Ser una mujer en un cuerpo de un hombre, o viceversa, es como vivir encerrado en una habitación sin ventanas, al margen del resto, donde no hay oxígeno y tu único destino final parece que es asfixiarte.

Lukas Dhont, con apenas 27 años, sorprende en su debut como director hasta tal punto que ha rodado una de las mejores películas y más sensibles que se recuerdan sobre la transexualidad, dura, pero brillante. Girl, tras salir respaldada del Festival de Cannes, es la candidata belga para el premio Óscar a mejor película de habla no inglesa, empresa complicada (Roma, Cold War).

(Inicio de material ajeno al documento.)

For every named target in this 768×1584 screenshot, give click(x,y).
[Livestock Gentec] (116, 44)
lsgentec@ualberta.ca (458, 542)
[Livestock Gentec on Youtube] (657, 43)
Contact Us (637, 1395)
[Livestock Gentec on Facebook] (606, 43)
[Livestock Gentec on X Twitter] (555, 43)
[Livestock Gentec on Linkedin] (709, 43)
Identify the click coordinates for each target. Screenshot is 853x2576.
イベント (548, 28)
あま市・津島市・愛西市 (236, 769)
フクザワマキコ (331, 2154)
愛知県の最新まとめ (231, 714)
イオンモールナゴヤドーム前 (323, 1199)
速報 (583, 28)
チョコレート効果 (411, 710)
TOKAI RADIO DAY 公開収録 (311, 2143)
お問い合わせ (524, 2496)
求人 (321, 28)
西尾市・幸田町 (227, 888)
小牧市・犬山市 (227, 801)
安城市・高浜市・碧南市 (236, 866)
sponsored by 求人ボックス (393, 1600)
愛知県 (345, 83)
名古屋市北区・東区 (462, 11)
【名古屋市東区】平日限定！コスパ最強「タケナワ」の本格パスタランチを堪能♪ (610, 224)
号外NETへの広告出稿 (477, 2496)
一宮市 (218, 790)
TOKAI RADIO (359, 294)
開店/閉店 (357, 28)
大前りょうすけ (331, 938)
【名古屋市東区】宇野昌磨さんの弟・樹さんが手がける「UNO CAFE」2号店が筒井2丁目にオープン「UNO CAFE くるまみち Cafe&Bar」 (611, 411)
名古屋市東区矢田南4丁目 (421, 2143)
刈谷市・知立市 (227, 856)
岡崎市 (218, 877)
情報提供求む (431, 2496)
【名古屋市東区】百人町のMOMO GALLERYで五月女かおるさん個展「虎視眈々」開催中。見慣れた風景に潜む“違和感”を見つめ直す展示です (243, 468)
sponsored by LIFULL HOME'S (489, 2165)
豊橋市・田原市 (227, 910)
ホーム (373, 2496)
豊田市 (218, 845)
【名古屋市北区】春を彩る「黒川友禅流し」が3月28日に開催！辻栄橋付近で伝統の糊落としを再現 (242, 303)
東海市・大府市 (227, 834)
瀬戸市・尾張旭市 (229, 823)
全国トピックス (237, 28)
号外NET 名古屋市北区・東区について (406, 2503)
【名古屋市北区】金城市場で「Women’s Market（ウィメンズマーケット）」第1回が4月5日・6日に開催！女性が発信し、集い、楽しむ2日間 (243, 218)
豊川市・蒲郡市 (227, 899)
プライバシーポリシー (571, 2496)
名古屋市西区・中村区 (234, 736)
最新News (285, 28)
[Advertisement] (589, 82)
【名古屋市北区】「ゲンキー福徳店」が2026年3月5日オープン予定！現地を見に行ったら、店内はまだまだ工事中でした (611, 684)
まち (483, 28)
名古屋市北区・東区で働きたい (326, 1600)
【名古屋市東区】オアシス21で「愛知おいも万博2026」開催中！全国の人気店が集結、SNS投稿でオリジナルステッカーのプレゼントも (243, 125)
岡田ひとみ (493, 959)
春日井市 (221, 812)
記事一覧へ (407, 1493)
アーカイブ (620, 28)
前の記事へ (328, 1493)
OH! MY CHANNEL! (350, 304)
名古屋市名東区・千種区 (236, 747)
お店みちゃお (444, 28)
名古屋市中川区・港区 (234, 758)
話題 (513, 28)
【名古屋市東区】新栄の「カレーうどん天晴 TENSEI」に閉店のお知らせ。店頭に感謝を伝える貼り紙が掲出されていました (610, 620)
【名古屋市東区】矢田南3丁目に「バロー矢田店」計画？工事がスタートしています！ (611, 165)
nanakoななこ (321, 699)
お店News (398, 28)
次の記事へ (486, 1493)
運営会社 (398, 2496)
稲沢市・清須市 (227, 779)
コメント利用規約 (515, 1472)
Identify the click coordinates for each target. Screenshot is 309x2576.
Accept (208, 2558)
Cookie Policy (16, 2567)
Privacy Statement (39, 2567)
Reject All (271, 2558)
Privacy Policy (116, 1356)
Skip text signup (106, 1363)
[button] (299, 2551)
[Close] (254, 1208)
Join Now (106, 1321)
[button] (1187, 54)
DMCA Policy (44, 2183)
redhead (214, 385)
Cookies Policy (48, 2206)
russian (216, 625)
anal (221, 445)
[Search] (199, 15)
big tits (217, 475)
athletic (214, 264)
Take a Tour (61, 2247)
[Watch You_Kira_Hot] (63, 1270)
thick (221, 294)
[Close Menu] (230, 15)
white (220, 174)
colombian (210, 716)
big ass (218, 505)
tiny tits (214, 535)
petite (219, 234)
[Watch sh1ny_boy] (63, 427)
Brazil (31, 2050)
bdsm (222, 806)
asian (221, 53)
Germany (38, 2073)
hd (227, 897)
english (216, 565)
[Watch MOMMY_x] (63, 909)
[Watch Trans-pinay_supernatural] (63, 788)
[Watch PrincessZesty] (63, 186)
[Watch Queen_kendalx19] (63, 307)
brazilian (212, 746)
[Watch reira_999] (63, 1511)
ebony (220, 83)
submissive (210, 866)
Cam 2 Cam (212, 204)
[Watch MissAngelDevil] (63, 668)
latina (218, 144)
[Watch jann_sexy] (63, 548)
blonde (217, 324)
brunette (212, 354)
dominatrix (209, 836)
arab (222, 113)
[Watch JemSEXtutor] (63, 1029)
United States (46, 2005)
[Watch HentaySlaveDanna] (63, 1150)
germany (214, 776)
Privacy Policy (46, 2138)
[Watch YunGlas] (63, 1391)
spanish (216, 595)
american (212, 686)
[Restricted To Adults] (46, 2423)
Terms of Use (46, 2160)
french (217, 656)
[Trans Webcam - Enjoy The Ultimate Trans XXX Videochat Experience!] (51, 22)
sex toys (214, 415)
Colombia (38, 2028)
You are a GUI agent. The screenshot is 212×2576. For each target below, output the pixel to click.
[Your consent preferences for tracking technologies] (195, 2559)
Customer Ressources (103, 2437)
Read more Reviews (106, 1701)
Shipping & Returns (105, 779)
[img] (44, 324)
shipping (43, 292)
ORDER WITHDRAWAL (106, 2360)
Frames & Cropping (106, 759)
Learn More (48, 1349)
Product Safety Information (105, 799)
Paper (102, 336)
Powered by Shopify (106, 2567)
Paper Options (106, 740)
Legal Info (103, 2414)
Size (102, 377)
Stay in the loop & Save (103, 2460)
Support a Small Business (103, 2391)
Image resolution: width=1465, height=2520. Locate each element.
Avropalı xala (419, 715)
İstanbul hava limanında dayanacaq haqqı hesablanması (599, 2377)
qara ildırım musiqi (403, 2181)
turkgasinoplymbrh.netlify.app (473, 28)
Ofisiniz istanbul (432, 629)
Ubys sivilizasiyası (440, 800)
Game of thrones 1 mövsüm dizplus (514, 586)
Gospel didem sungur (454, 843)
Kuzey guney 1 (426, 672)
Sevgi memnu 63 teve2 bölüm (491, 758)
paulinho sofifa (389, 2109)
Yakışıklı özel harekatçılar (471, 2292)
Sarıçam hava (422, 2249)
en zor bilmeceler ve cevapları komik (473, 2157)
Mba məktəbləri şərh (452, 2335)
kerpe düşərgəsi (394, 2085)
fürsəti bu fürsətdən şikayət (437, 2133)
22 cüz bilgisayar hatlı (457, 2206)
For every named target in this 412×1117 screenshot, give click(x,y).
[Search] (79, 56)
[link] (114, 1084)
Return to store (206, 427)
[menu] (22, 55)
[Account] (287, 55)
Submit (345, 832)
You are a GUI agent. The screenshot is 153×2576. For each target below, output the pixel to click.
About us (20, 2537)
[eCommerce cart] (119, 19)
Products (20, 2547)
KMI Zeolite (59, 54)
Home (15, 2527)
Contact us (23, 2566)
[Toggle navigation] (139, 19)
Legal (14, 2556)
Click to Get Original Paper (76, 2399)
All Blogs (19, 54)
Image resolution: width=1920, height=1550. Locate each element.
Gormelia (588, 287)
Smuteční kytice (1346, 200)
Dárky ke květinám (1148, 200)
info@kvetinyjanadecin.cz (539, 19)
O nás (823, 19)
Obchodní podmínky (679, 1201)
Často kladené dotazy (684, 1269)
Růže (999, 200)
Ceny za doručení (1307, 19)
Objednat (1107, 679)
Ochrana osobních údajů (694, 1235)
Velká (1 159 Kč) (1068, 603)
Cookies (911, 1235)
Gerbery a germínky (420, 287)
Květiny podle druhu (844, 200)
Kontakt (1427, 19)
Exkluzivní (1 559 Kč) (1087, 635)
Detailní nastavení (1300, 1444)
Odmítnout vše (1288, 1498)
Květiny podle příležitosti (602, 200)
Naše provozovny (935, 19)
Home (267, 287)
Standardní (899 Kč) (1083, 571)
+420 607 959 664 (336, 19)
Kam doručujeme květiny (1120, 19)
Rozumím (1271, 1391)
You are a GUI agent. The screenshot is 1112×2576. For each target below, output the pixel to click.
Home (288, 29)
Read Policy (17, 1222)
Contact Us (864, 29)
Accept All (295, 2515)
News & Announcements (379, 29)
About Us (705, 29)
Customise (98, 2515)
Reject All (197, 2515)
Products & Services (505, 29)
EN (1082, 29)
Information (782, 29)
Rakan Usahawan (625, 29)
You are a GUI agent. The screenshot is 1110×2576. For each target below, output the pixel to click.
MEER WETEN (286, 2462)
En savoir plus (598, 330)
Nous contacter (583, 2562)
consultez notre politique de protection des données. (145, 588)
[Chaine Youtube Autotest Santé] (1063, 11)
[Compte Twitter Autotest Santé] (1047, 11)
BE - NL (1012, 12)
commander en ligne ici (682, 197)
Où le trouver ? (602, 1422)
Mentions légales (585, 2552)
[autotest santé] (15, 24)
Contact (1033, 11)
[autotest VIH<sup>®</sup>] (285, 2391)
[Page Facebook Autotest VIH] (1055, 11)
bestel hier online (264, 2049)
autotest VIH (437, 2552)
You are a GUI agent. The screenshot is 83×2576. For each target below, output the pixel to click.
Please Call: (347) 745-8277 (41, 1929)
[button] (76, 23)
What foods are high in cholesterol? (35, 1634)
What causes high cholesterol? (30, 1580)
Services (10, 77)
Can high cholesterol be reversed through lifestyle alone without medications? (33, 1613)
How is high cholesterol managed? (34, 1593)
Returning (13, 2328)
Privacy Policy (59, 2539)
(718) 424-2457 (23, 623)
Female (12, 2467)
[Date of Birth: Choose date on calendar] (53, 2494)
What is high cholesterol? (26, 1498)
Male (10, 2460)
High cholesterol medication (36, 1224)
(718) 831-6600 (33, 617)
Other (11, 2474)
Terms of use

Aquí, Victor Polster, en una actuación íntima y desgarradora, es Lara, una adolescente nacida en el cuerpo de un niño que sueña con convertirse en bailarina profesional. En Girl, la angustia se apiada de ella, a pesar de tener un entorno comprensivo que la apoya, especialmente su padre. Parece que todo juega a su favor, no hay rechazo social (salvo contadas excepciones), pero la presión por integrarse va por dentro y su autoexigencia, perfectamente simbolizada en la rigurosidad y la disciplina del ballet, es mayor que la que su cuerpo puede soportar. Además, ese proceso coincide con su despertar sexual, reprimido al no sentirse una más, diferente, extraña. A todo eso hay que sumarle la impaciencia propia de la pubertad, una etapa, la juventud, confusa, todavía más con estos matices.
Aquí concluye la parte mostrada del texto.